AUTHOR=Jin Jiaxin , Liu Ying , Hou Weiye , Cai Yulong , Zhang Fengyan , Wang Ying , Fang Xiuqin , Huang Lingxiao , Yong Bin , Ren Liliang TITLE=Improvement of transpiration estimation based on a two-leaf conductance-photosynthesis model with seasonal parameters for temperate deciduous forests JOURNAL=Frontiers in Plant Science VOLUME=14 YEAR=2023 URL=https://www.frontiersin.org/journals/plant-science/articles/10.3389/fpls.2023.1164078 DOI=10.3389/fpls.2023.1164078 ISSN=1664-462X ABSTRACT=Introduction

Conductance-photosynthesis (Gs-A) models, accompanying with light use efficiency (LUE) models for calculating carbon assimilation, are widely used for estimating canopy stomatal conductance (Gs) and transpiration (Tc) under the two-leaf (TL) scheme.
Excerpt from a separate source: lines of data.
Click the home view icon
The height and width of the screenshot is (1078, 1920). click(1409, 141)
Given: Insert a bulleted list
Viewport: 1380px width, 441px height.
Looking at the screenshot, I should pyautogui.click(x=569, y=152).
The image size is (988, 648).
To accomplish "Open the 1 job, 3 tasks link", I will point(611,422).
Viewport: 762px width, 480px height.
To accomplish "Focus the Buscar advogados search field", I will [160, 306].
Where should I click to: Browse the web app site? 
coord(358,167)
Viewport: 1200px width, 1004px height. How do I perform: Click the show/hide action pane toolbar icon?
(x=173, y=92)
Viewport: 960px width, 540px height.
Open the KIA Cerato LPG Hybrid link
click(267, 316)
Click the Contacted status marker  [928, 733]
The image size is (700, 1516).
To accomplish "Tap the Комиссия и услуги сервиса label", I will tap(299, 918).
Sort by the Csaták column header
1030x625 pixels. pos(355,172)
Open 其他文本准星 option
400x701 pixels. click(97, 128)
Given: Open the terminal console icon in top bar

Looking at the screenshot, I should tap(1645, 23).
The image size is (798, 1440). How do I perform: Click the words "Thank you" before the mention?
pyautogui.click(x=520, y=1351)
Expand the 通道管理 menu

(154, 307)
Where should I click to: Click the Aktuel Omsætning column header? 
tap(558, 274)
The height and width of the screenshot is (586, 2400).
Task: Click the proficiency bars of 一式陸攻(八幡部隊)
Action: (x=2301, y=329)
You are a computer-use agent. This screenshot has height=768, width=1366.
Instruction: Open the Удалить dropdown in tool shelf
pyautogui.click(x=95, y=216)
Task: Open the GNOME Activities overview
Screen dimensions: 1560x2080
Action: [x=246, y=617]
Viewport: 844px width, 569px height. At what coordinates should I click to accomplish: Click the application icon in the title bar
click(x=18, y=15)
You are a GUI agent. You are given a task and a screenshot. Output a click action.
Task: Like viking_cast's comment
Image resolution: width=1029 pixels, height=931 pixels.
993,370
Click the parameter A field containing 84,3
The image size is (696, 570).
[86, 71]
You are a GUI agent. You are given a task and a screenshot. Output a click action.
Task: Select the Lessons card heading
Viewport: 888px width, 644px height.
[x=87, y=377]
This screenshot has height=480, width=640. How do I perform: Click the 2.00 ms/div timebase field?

However, the key parameters of photosynthetic rate sensitivity (gsu and gsh) and maximum LUE (ϵmsu and ϵmsh) are typically set to temporally constant values for sunlit and shaded leaves, respectively. This may result in Tc estimation errors, as it contradicts field observations.

Methods

In this study, the measured flux data from three temperate deciduous broadleaved forests (DBF) FLUXNET sites were adopted, and the key parameters of LUE and Ball-Berry models for sunlit and shaded leaves were calibrated within the entire growing season and each season, respectively. Then, the estimations of gross primary production (GPP) and Tc were compared between the two schemes of parameterization: (1) entire growing season-based fixed parameters (EGS) and (2) season-specific dynamic parameters (SEA).

Results

Our results show a cyclical variability of ϵmsu across the sites, with the highest value during the summer and the lowest during the spring. A similar pattern was found for gsu and gsh, which showed a decrease in summer and a slight increase in both spring and autumn. Furthermore, the SEA model (i.e., the dynamic parameterization) better simulated GPP, with a reduction in root mean square error (RMSE) of about 8.0 ± 1.1% and an improvement in correlation coefficient (r) of 3.7 ± 1.5%, relative to the EGS model. Meanwhile, the SEA scheme reduced Tc simulation errors in terms of RMSE by 3.7 ± 4.4%.

Discussion

These findings provide a greater understanding of the seasonality of plant functional traits, and help to improve simulations of seasonal carbon and water fluxes in temperate forests.